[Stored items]

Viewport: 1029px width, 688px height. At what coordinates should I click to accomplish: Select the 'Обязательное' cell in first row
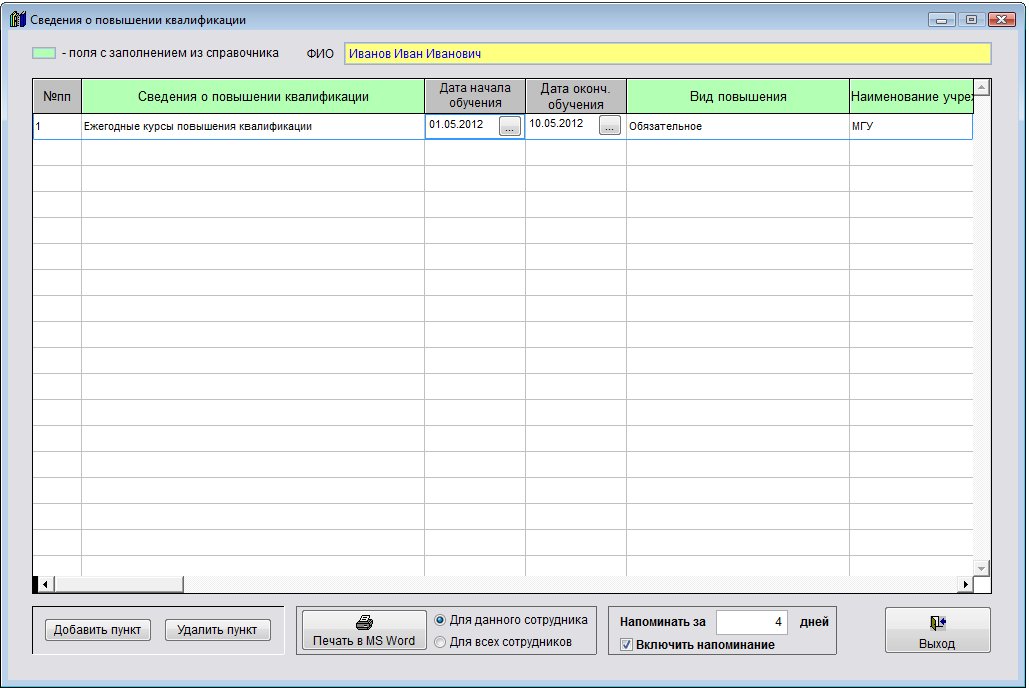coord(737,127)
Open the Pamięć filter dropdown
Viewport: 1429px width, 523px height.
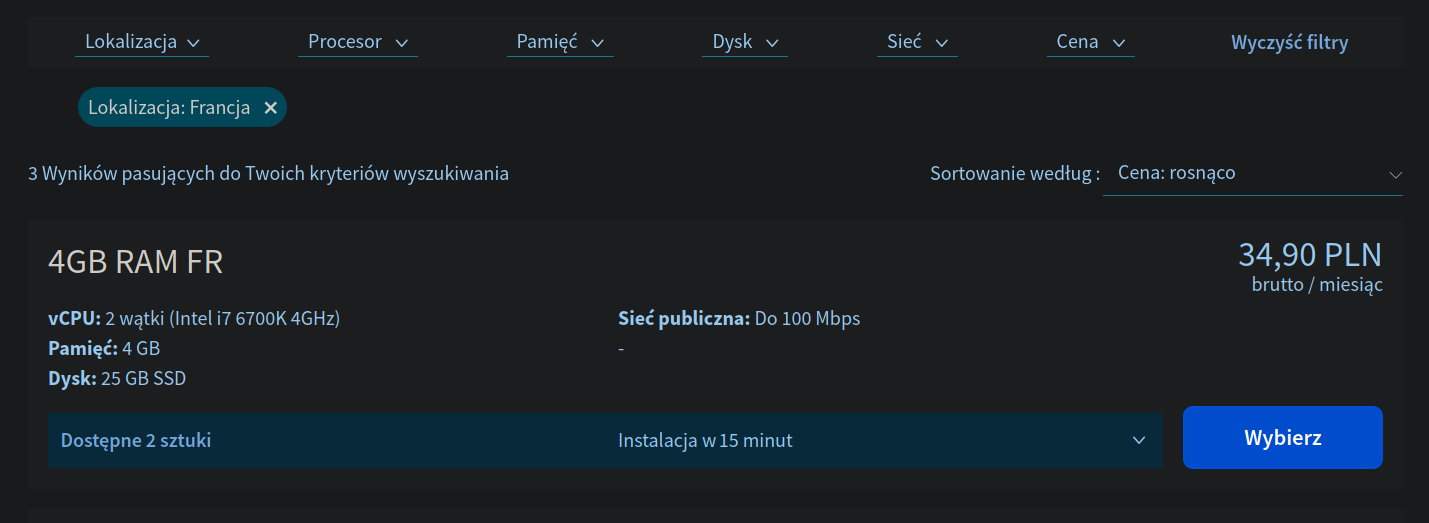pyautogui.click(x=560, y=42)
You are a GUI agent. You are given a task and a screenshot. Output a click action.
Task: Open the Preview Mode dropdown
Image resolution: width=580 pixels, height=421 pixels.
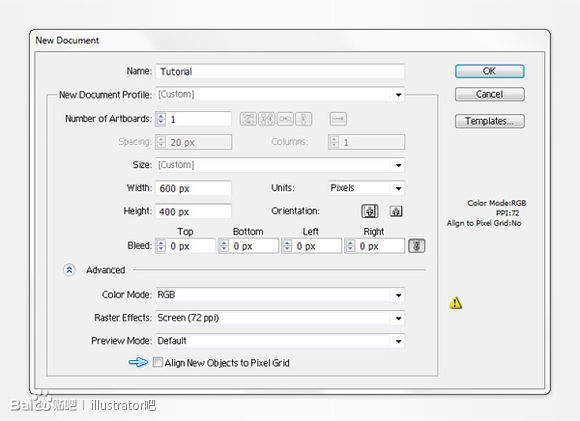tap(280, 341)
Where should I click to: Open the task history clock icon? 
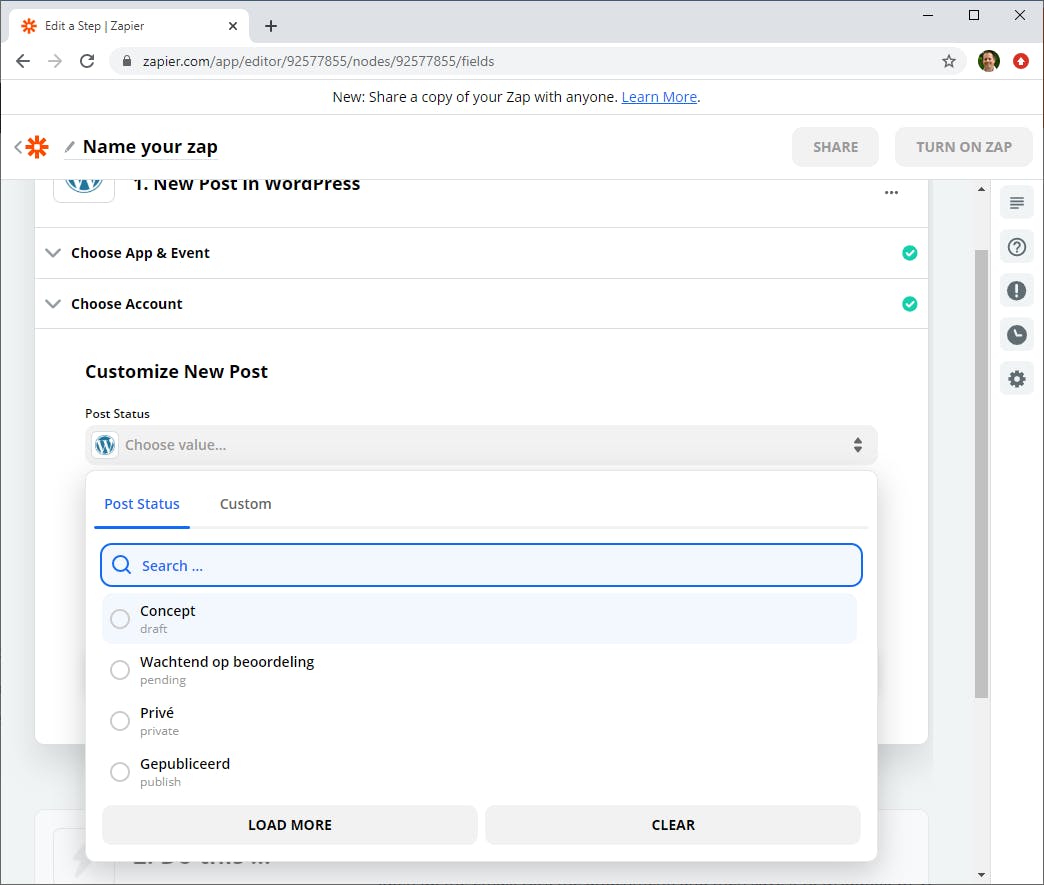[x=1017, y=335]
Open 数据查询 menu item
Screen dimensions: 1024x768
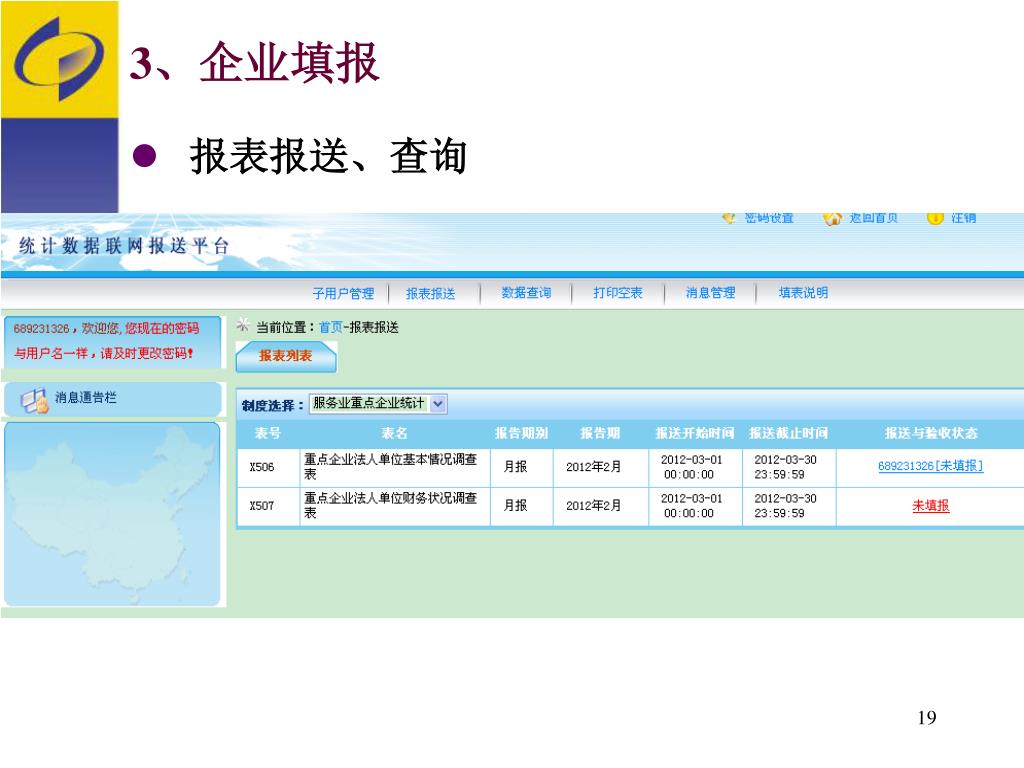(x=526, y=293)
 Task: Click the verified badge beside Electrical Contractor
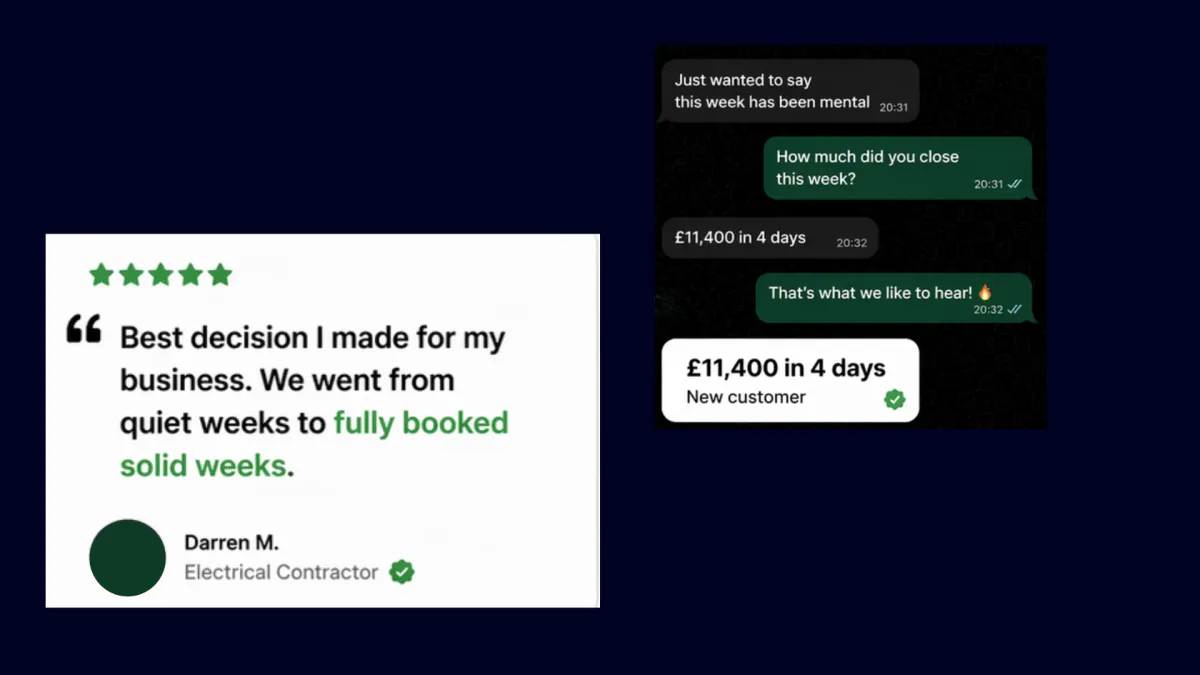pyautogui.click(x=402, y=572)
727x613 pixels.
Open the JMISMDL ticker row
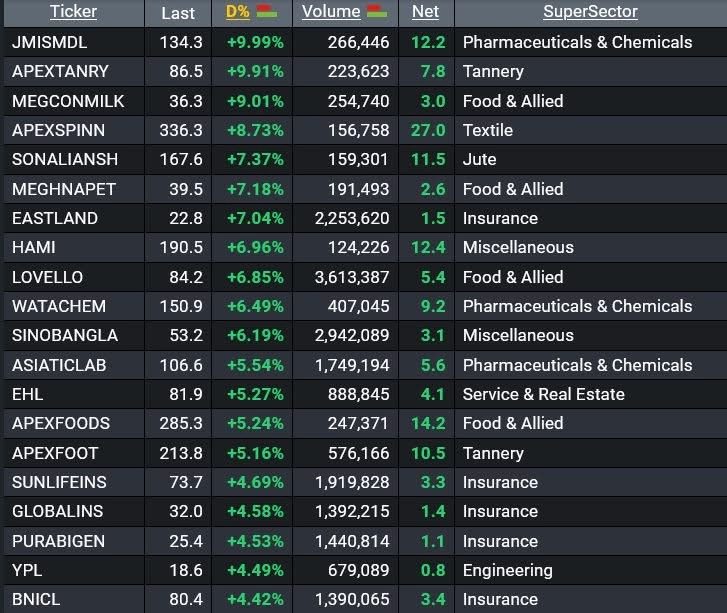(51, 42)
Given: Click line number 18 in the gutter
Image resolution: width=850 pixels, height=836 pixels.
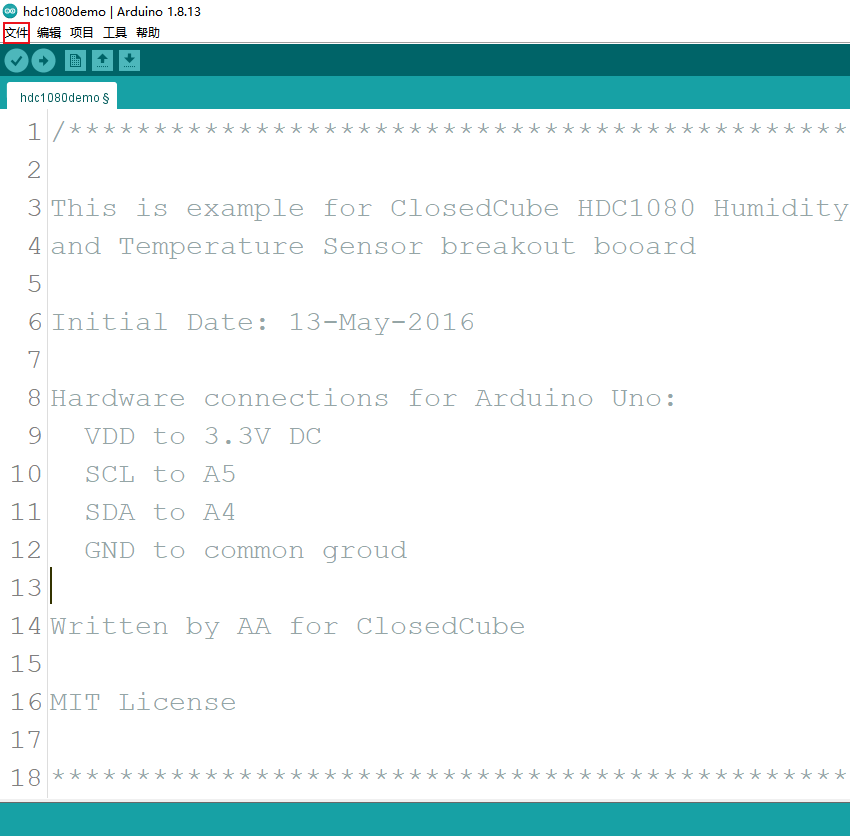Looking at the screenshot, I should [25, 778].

**EXERCISE PROMPT**.
Please transcribe all of the records above exactly, leaving out any pictures.

**ANSWER BELOW**.
Viewport: 1029px width, 688px height. At what coordinates should I click to accomplish: Select the 'Обязательное' cell in first row
coord(737,127)
Open the Pamięć filter dropdown
Viewport: 1429px width, 523px height.
pyautogui.click(x=560, y=42)
You are a GUI agent. You are given a task and a screenshot. Output a click action.
Task: Open the Preview Mode dropdown
Image resolution: width=580 pixels, height=421 pixels.
tap(280, 341)
Where should I click to: Open the task history clock icon? 
[x=1017, y=335]
Open 数据查询 menu item
Screen dimensions: 1024x768
(x=526, y=293)
 Task: Click the verified badge beside Electrical Contractor
pyautogui.click(x=402, y=572)
727x613 pixels.
Open the JMISMDL ticker row
(51, 42)
Given: Click line number 18 in the gutter
Image resolution: width=850 pixels, height=836 pixels.
Looking at the screenshot, I should [25, 778].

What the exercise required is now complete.